Sarà un 2 giugno diverso, quest’anno, tutta colpa dell’emergenza Covid-19. L’Italia, ovvero gli italiani faranno fatica a mettersi alle spalle questo 2020 segnato dalla pandemia del coronavirus.
L’inizio, ovvero il 31 gennaio 2020, quando due turisti provenienti dalla Cina sono risultati positivi al virus SARS-CoV-2 a Roma, era stata trasportata in ambulanza all’Istituto di Malattie Infettive ‘Lazzaro Spallanzani’ di Roma. Nel mese di marzo, l’11, l’OMS ovvero l’Organizzazione mondiale della sanità dichiara il coronavirus pandemia. “Fuori della Cina è aumentato di 13 volte e il numero di paesi colpiti è triplicato. Ora ci sono più di 118.000 casi in 114 paesi e 4.291 persone hanno perso la vita. Altre migliaia stanno lottando per la propria vita negli ospedali” il comunicato dell’OSM. Tutto iniziava a defilarsi sulla decisioni di una chiusura immediata delle attività commerciali e produttive del nostro paese. Fabbriche,negozi, attività,eventi,convegni,sport,voli,uffici, provvedimenti e decreti che impedivano assembramenti, tutto si doveva fermareIl presidente del Consiglio dei ministri Giuseppe Conte dichiarava che l’Italia è il primo paese dell’Ue a prendere questa misura precauzionale, poi conosciamo tutti in cosa ci siamo incamminati.

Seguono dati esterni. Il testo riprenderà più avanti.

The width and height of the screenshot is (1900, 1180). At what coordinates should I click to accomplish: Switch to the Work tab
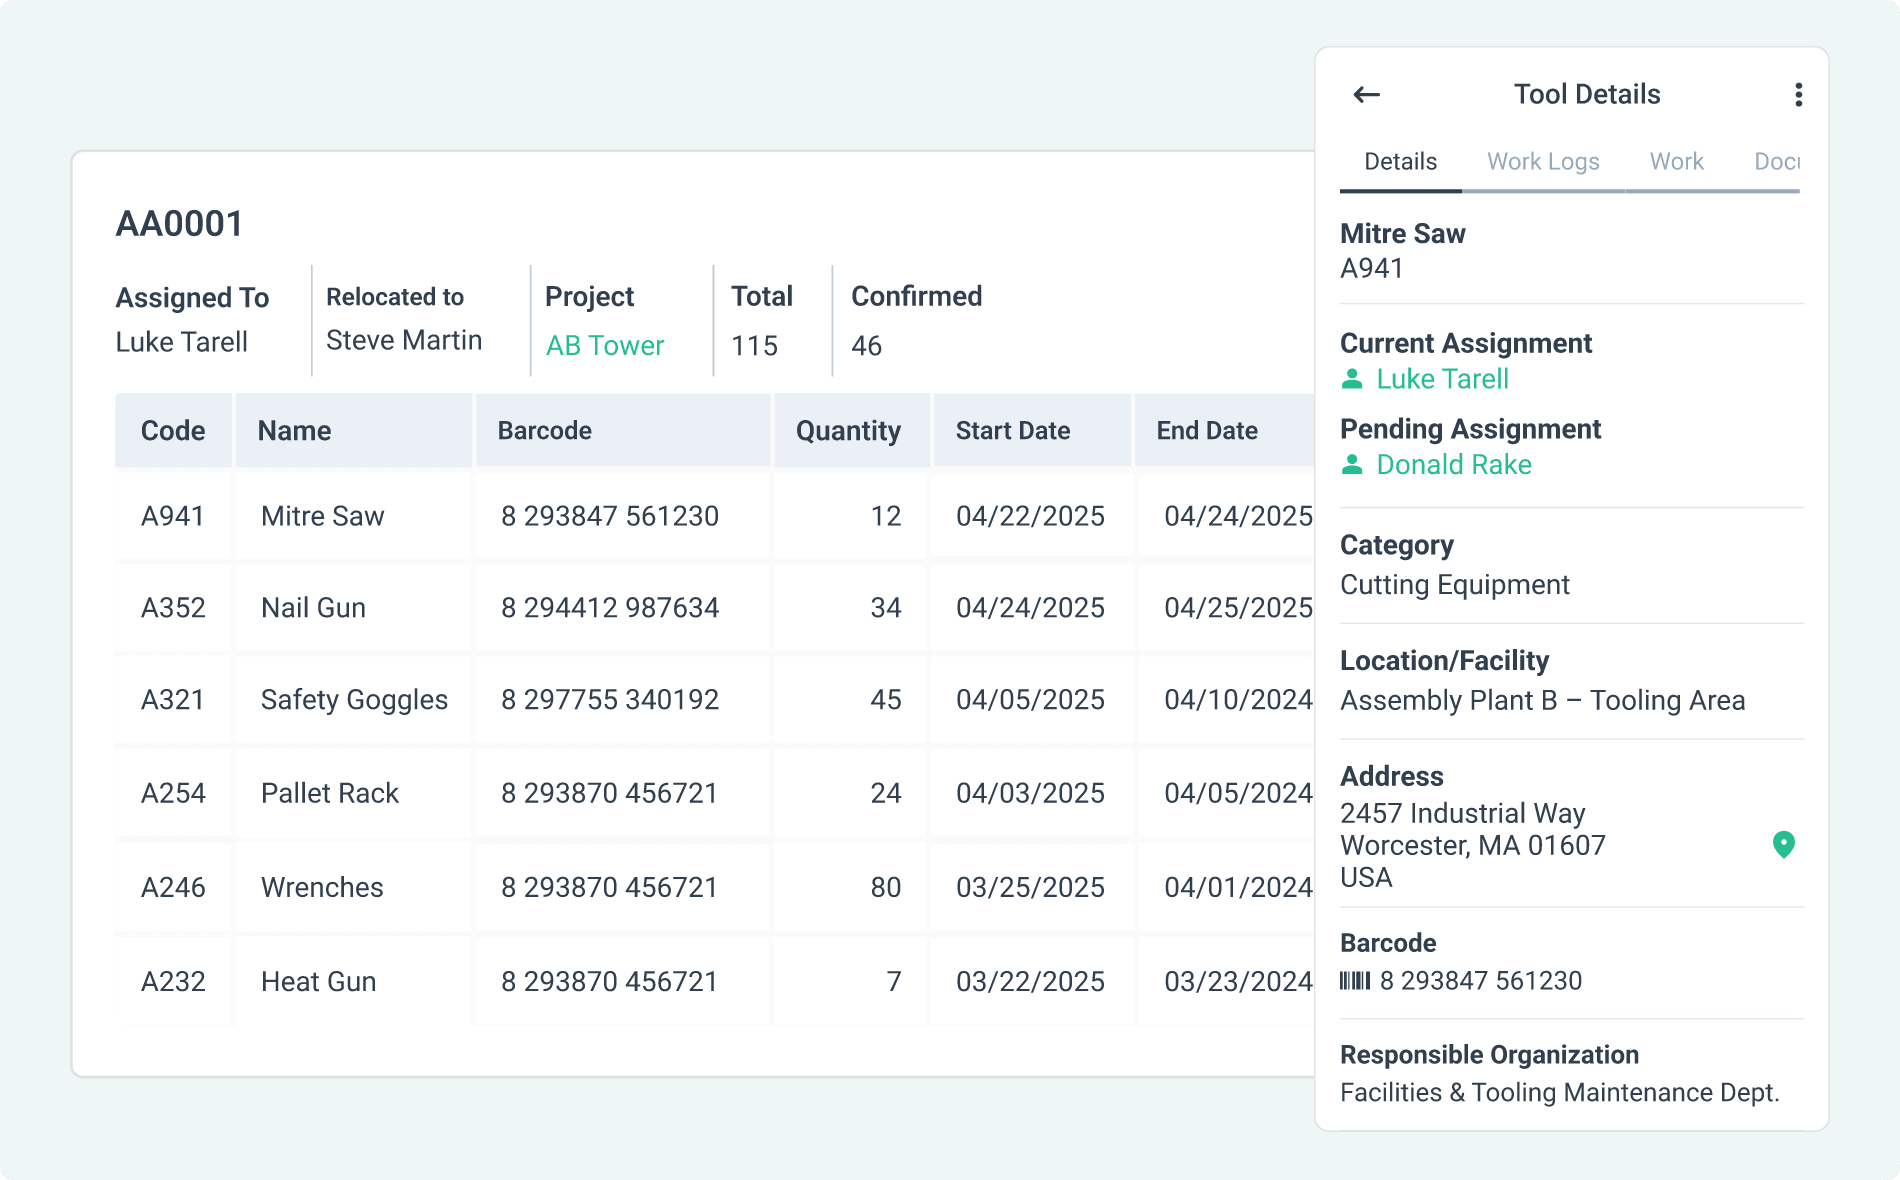(x=1676, y=161)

Fase 2 / 2 giugno – Dopo la fine del lockdown e l’inizio della fase 2, con il divieto di assembramenti, oggi iniziamo a dare un senso alla nostra vita con quel filo di speranza come il prossimo 2 giugno. Il ministro della Difesa ha infatti annunciato che il 2 giugno non ci sarà la classica parata militare in via dei Fori Imperiali, a Roma, ma la ricorrenza sarà segnata da un volo di 5 giorni degli aerei delle Frecce Tricolori.
In occasione del 74 anniversario della proclamazione della Repubblica è stato deciso infatti che il 25 maggio scorso è partito “il giro d’Italia della Pattuglia acrobatica nazionale”. Le Frecce tricolori hanno toccato, in cinque giorni, tutti i capoluoghi di Regione, Codogno ( prima zona rossa istituita durante l’emergenza coronavirus), Milano, Torino, Aosta, i cieli di Genova, Firenze, Perugia, L’Aquila,Catanzaro, Potenza, Napoli, Campobasso, Loreto, Ancona, Bologna, Venezia e Trieste per mandare “un segno di unità, solidarietà e di ripresa”, dichiarò il Ministro Lorenzo Guerini.
Il ricordo del 2019: Una delle feste che oltre a tanti cittadini, stranieri,curiosi,appassionati coinvolge tutto il personale della Difesa. Lo scorso anno con la novità dell’apertura della sfilata del Gruppo paralimpico, del personale della Riserva Selezionata, del personale civile e dei veterani, supportati con dedizione dalle Forze Armate, oltre alle Associazioni combattentistiche e d’arma ci fu la presenza di 300 sindaci.
Un numero che confermava una grande partecipazione e coinvolgimento. Sfilarono 3975 tra uomini e donne dei vari corpi, 75 bandiere e stendardi, 23 gonfaloni di Regioni, Province e Comuni, 50 Labari delle Associazioni combattentistiche, ben 14 bande musicali e fanfare, 56 cavalli e 9 unità cinofile, un importante momento di coesione e di unità in grado di coinvolgere tutte le componenti di questa grande famiglia di Servitori dello Stato. Sono gli stessi che in questi mesi hanno svolto una missione importante, quella di stare al nostro fianco, giorno è notte, si sono presi cura di noi nell’azione di contrasto alla diffusione del coronavirus.
Quest’anno il 2 giugno dovremmo accontentarci di assistere al solo passaggio delle Frecce Tricolori che concluderanno il loro percorso, sorvolando il cielo di Roma, potremmo solo allora esprimere il desiderio piu’ grande “ritornare tutti insieme ad una condizione di vita normale”.